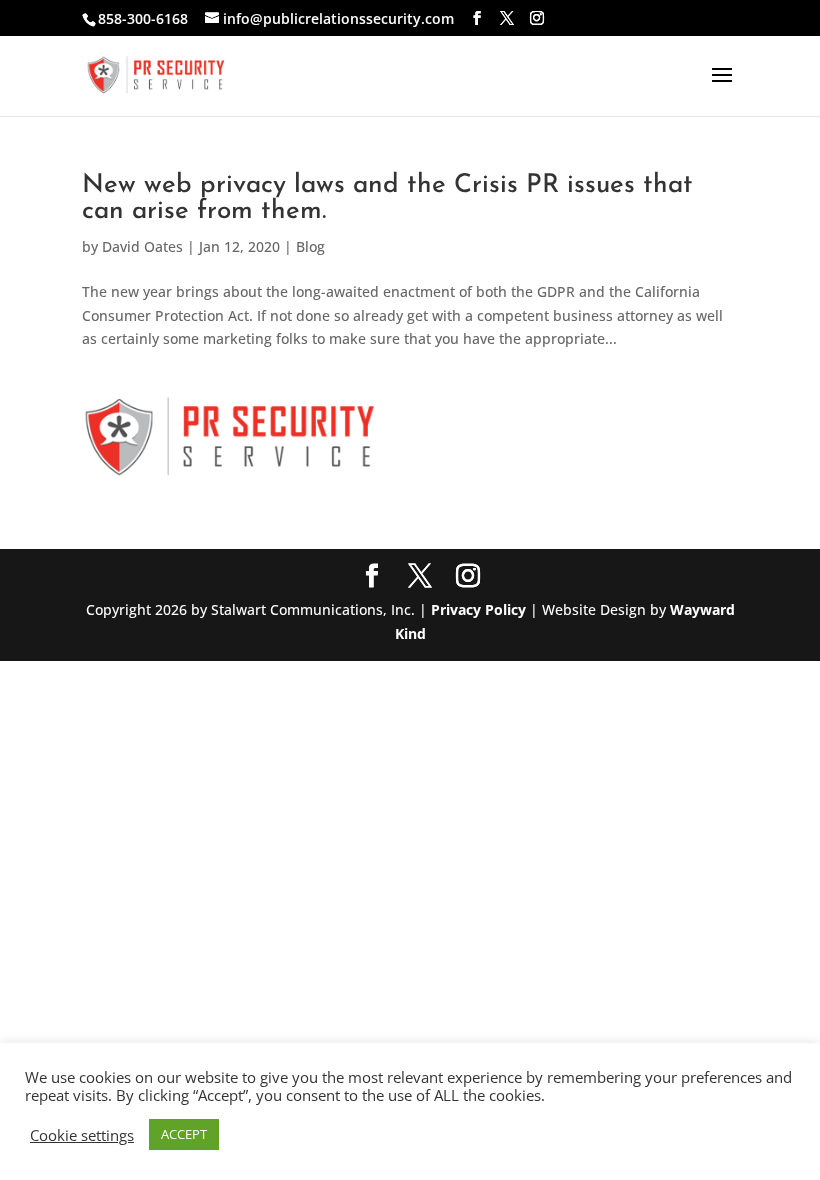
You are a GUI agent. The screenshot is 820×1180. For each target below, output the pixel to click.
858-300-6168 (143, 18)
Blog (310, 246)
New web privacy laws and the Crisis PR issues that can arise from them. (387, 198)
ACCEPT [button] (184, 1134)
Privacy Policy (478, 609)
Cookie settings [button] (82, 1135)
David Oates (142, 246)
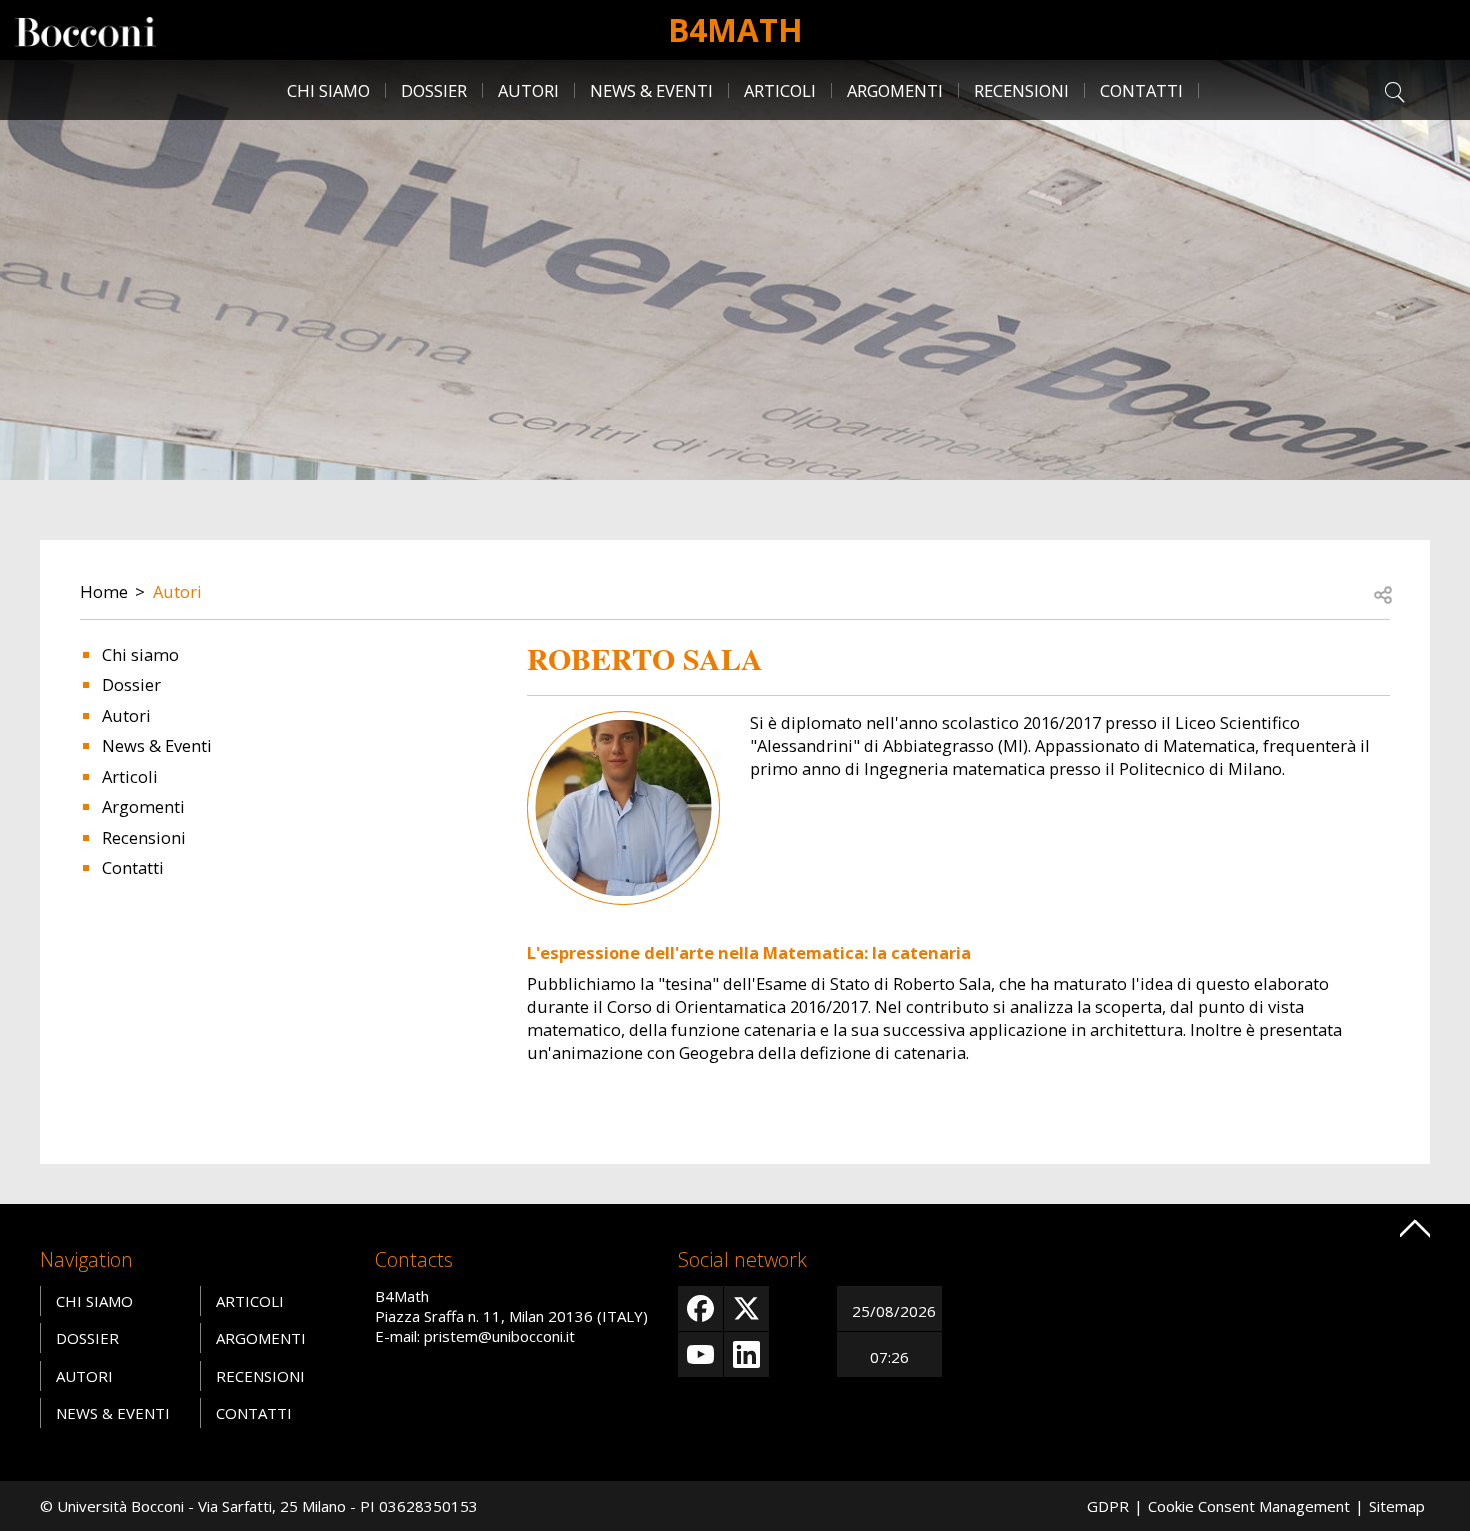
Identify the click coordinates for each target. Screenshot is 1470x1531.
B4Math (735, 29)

# # # # # # #

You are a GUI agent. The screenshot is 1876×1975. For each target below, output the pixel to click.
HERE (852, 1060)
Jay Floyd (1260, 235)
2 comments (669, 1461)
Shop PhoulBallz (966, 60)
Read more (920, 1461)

# # # # # # #

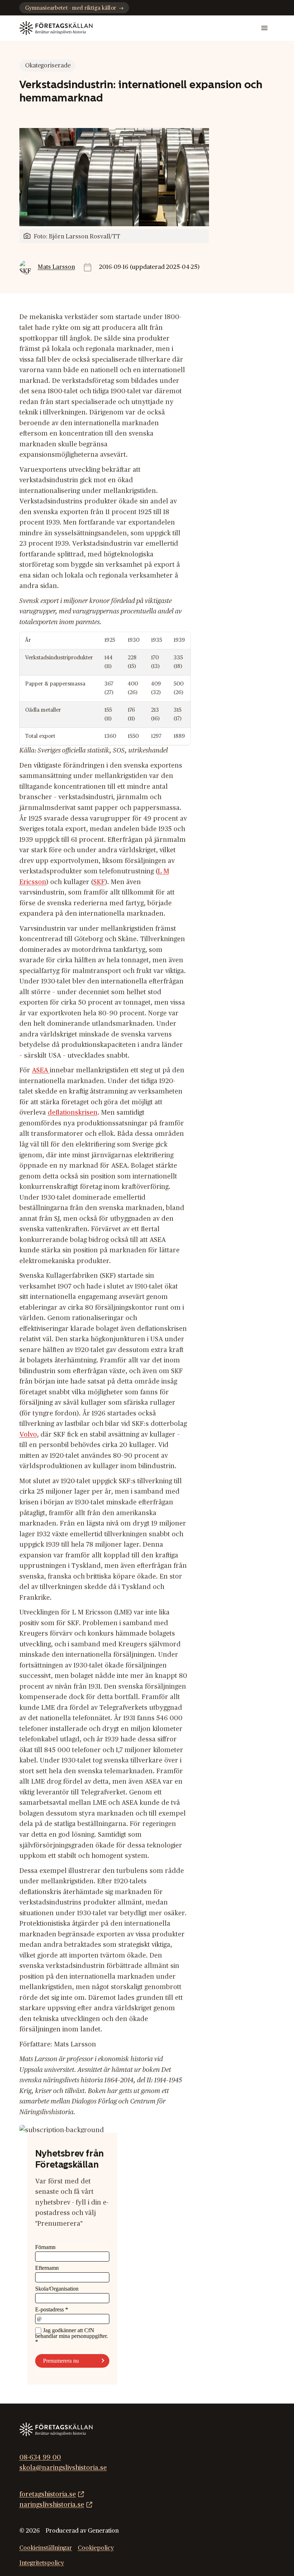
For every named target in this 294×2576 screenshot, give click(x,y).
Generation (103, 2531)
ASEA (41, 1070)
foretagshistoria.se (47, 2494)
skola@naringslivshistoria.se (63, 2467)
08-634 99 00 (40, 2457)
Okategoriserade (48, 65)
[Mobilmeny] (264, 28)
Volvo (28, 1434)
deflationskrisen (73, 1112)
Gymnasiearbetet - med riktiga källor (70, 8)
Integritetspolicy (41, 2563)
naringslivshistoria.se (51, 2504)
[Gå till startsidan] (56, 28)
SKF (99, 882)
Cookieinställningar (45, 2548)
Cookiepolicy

# # # # # # #

> _What you will do_:
Reproduce the lines of the listing above character for character, beginning with the line containing "David Oates (142, 246)" and ending with the line containing "B4Math (735, 29)", both included. Omit the pictures.

> _Finished task_:
David Oates (142, 246)
Identify the click coordinates for each target. Screenshot is 1470x1531.
B4Math (735, 29)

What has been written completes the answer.